LONDON - Agen mata-mata
GCHQ Inggris dan Badan Keamanan Nasional Amerika Serikat ( NSA ) telah
meretas serta mencuri foto-foto dari aktivitas chat kamera online
(webcam) yang digunakan jutaan pengguna Yahoo. NSA dan GCHQ menggunakan
sebuah program saraf optic (Nerve Optic) untuk mengumpulkan foto-foto
dari chatting webcam.
Hal itu diketahui setelah media
mendapatkan informasi dari mantan kontraktor NSA, Edward Snowden.
"Dalam enam bulan, pada 2008, agen mata-mata Inggris berhasil
mengumpulkan citra webcam dari lebih dari 1,8 juta pengguna akun Yahoo
di seluruh dunia," tulis Guardian seperti dilansir channelnewsasia,
Jumat (28/2).
Bocoran dokumen GCHQ 2008-2010 secara
eksplisit merujuk pada program pengawasan.

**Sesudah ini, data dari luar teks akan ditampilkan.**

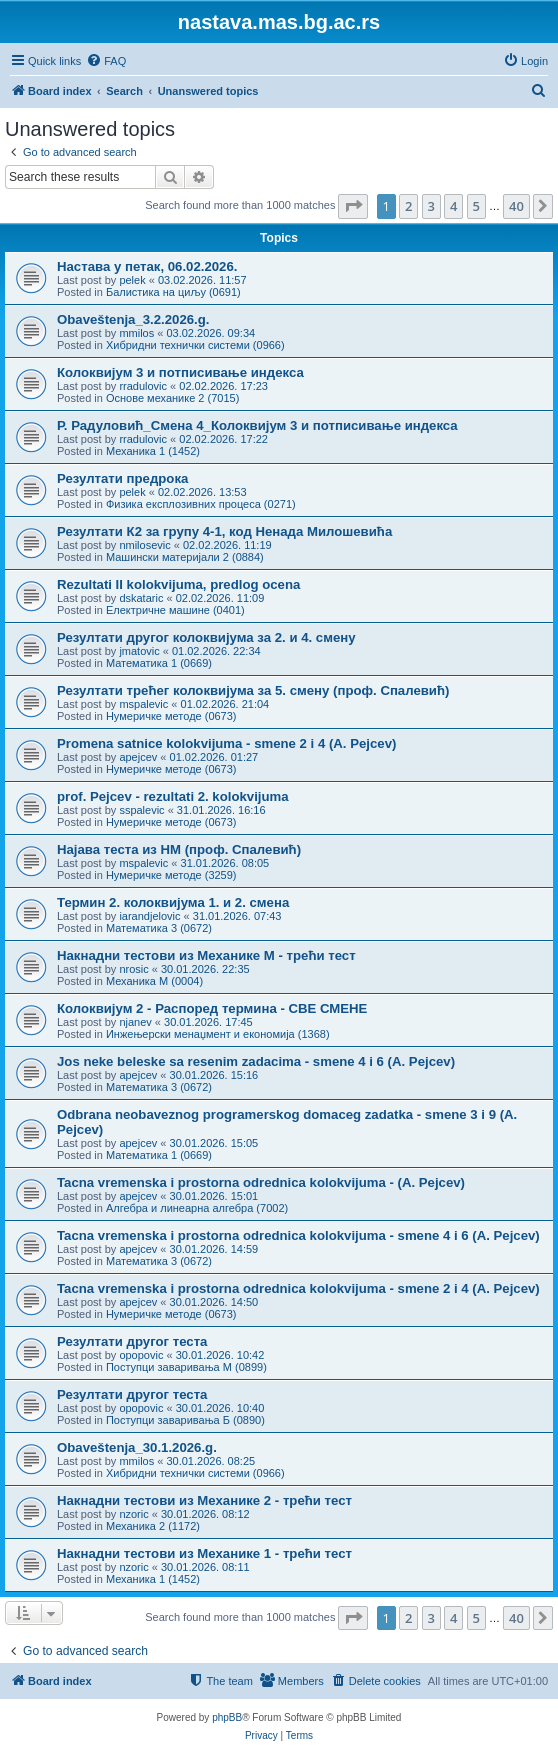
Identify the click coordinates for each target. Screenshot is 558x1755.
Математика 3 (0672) (159, 928)
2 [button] (408, 206)
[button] (353, 206)
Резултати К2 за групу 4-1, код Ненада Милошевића (224, 531)
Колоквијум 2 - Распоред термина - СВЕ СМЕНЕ (212, 1008)
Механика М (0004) (154, 981)
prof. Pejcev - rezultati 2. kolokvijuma (173, 796)
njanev (135, 1022)
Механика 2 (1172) (153, 1526)
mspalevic (143, 704)
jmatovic (139, 651)
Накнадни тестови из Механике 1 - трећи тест (204, 1553)
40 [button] (516, 206)
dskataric (141, 598)
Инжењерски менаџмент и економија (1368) (218, 1034)
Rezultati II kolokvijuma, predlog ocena (178, 584)
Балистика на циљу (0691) (173, 292)
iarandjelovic (149, 916)
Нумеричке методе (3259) (171, 875)
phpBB (227, 1717)
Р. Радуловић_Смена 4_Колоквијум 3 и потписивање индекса (257, 425)
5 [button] (476, 206)
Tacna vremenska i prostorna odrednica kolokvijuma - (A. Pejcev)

Namun, Guardian menyebut
informasi itu menunjukkan bahwa kegiatan mata-mata di dunia maya itu
masih aktif pada 2012.
Data yang dikumpulkan digunakan untuk
eksperimen dalam pengenalan wajah otomatis, serta untuk memantau target
GCHQ yang ada dan menemukan yang baru. Melalui program ini setiap lima
menit GCHQ menyimpan satu gambar dari pengguna.
Menanggapi hal ini, Yahoo mengaku
terkejut dan marah. "Kami tidak menyadari dan tidak akan memaafkan
kegiatan ini," kata seorang juru bicara perusahaan teknologi AS itu.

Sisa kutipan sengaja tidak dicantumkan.